Nutrition per serving About 5 fruits (50 g)
- Water 46.6 g94%
- Sugars 1 g2%
- Fibre 0.3 g1%
- Other carbs 1.2 g2%
- Protein 0.4 g1%
- Fat 0.2 g0%
| Nutrient | Per serving | % daily value |
|---|---|---|
| Vitamin C | 24 mg | 26% |
| Iron | 1.6 mg | 9% |
| Fiber | 0.3 g | 1% |
| Calcium | 3.2 mg | 0% |
| Magnesium | 2.6 mg | 1% |
| Manganese | 0.13 mg | 6% |
| Beta-carotene | 80 µg | 1% |
| Oxalic acid | 500 mg | 0% |
Composition data: USDA FoodData Central ↗
What is Bilimbi?
Bilimbi (Averrhoa bilimbi) is a fruit used for vitamin c / antioxidant source. NutriDex grades the human evidence as Preliminary. Bilimbi is an intensely sour Southeast Asian fruit traditionally used as a culinary acidulant and folk remedy for diabetes, hypertension and inflammation.
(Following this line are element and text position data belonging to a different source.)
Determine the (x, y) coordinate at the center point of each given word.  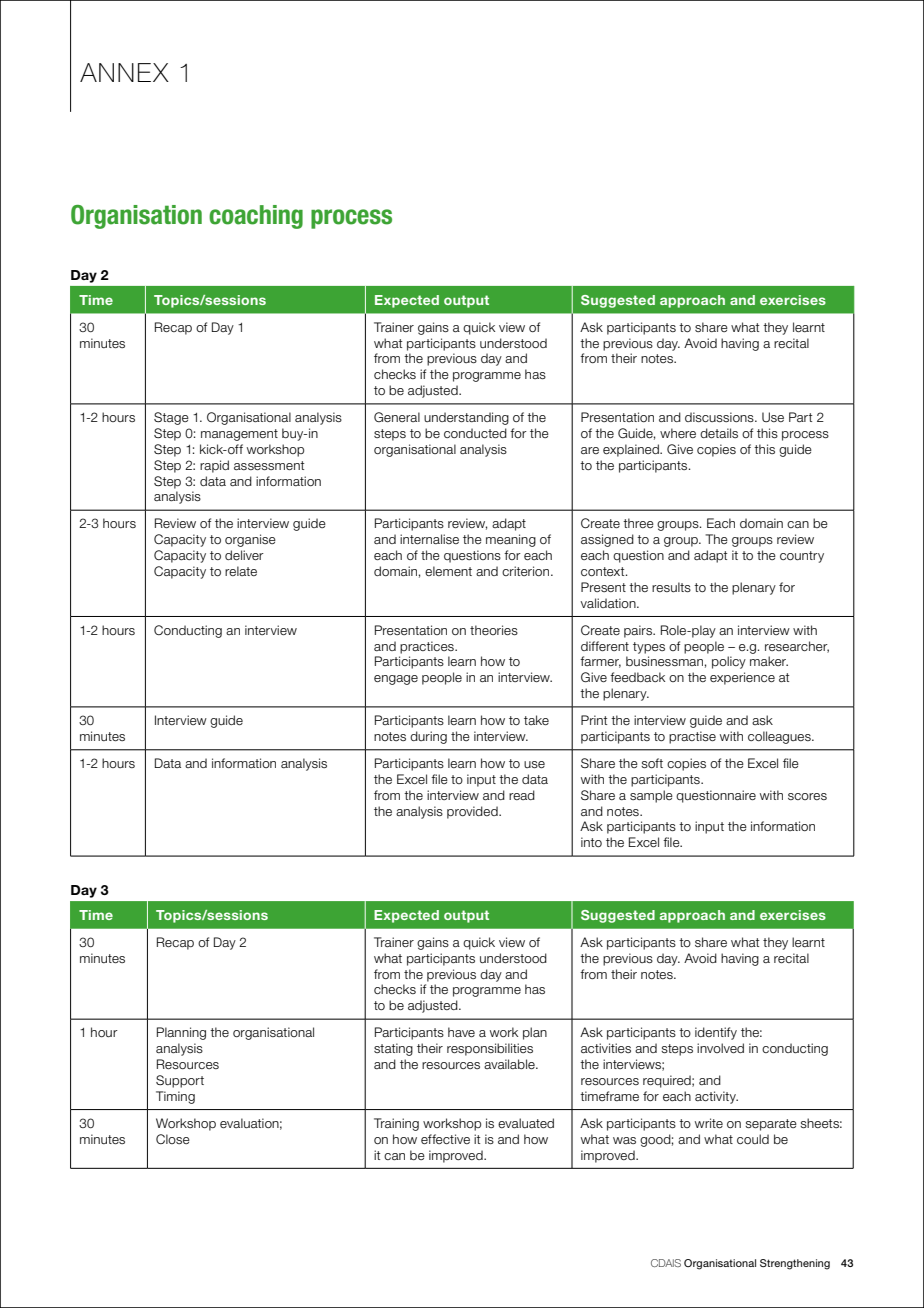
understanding (466, 418)
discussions (720, 417)
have (461, 1032)
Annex (124, 72)
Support (180, 1081)
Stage (171, 418)
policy (729, 662)
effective (445, 1139)
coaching (256, 217)
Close (173, 1139)
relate (241, 571)
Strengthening (795, 1264)
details (719, 433)
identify (716, 1033)
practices (428, 647)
It is genuinely rich in vitamin C (around 48 mg/100 g) and contains flavonoids, phenolics and carotenoids that show antioxidant, antimicrobial and antidiabetic activity in vitro. The most cited pharmacology comes from rodent studies: ethanolic leaf extract lowered blood glucose ~50%, lowered triglycerides and raised HDL in streptozotocin-diabetic rats, and fruit fractions attenuated hyperglycemic oxidative stress comparably to metformin. However, there are essentially no human clinical trials for any of these benefits, so efficacy in people is unproven. The dominant human evidence is in fact harm: multiple case reports and a 10-patient case series document acute oxalate nephropathy and kidney failure after drinking concentrated bilimbi juice, owing to its very high oxalic-acid content (the fruit is roughly 0.8–1.5% oxalic acid by weight, among the highest of common fruits). As a small culinary garnish the fruit is generally fine, but it should not be treated as a supplement or consumed as concentrated juice, especially on an empty stomach or by anyone with kidney disease.